Experts are wary of reading too much into Korea’s declining numbers, especially when comparing them to Western countries, because of the country’s “narrower definition of homelessness,” Lim said.
Under Korean law, the term applies to adults 18 or older who sleep on the streets or use temporary facilities for homeless people; live in longer-term institutional facilities such as rehabilitation centers or welfare centers for older adults; or reside in jjokbang clusters while receiving counseling and management from designated centers in certain districts.
Excluded are children, women in domestic violence shelters, migrants or refugees in protection facilities, and disabled people in social welfare institutions, unless those facilities are officially classified as welfare centers for homeless people. People in other forms of inadequate housing are also excluded.
According to official counts from the Korean government in 2024, roughly one in every 4,000 people in Korea is homeless, while European institute FEANTSA states that one in every 370 people in Europe is homeless. But if Europe's broader definition of homelessness were applied to Korea's methodology, the number of people in inadequate housing alone would drastically increase the prevalence of homelessness in Korea. Data from Statistics Korea shows that in 2023, 575,345 people in Korea were in inadequate housing, such as motels, shacks and vinyl greenhouses. Europe's homelessness is calculated through FEANTSA's Ethos (European Typology of Homelessness and Housing Exclusion) Light, which covers people, including children without housing, in temporary shelters, in institutions, in nonconventional dwellings or temporarily staying with others due to a lack of housing.
In the United States, homelessness, as defined by the United States' Homeless Emergency Assistance and Rapid Transition to Housing Act, also includes people at immediate risk of losing their home, unaccompanied youth under 25 and anyone fleeing domestic violence, sexual assault, stalking or other life-threatening situations. The United States recorded 770,000 homeless people in 2024, or one in every 440 people, according to the country's Department of Housing and Urban Development.
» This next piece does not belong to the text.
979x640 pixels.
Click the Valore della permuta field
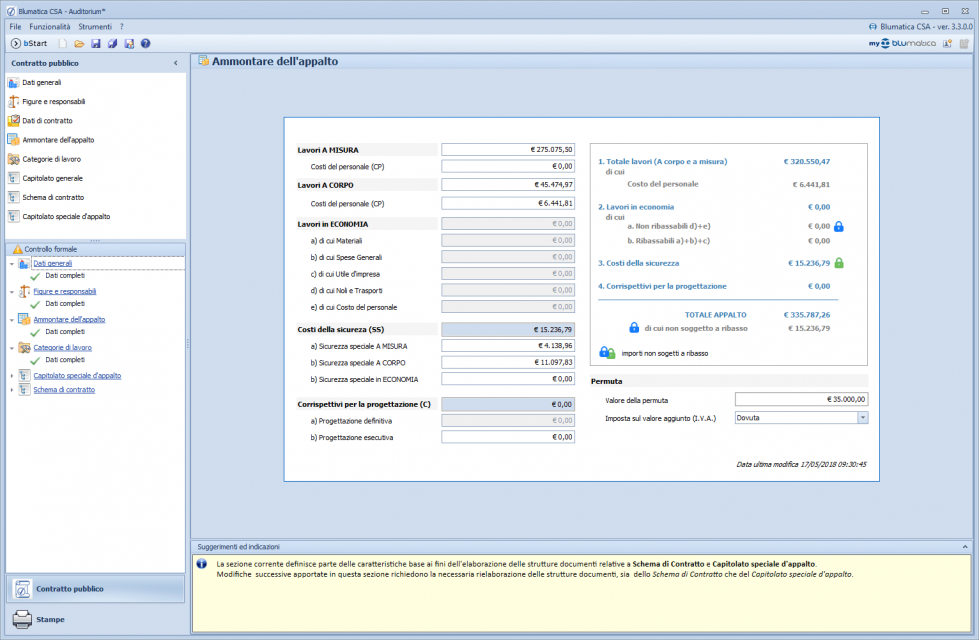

"Categories such as homeless people, children and persons with disabilities are not mutually exclusive, so rather than excluding children or others who are receiving welfare services in different areas from homelessness statistics, it is essential to accurately represent their circumstances to build appropriate welfare services for homeless and housing-vulnerable populations," Dongduk Women's University’s social welfare professor Nam Ki-cheol writes in his research paper “The Issues of Underestimation in the Number of Homeless People in Korea,” published in May.
Nam, via email to the Korea JoongAng Daily, also highlighted that Korea’s welfare model only focuses on moving people into facilities, and on distinguishing between those admitted and those who are not.
“Homelessness is fundamentally an issue of housing insecurity, and should be viewed along a spectrum, from extreme vulnerability in housing to less severe, yet still inadequate, living conditions."
He claimed that the government’s facility-centered approach has led Korea to define homelessness differently from Western countries, narrowing the scope of official statistics and ultimately underestimating the reality of the problem.
“So while it may be true that the number of homeless people hasn’t increased nationally, many factors not included in the official count obscure the case for a meaningful decline in the homeless population,” he said.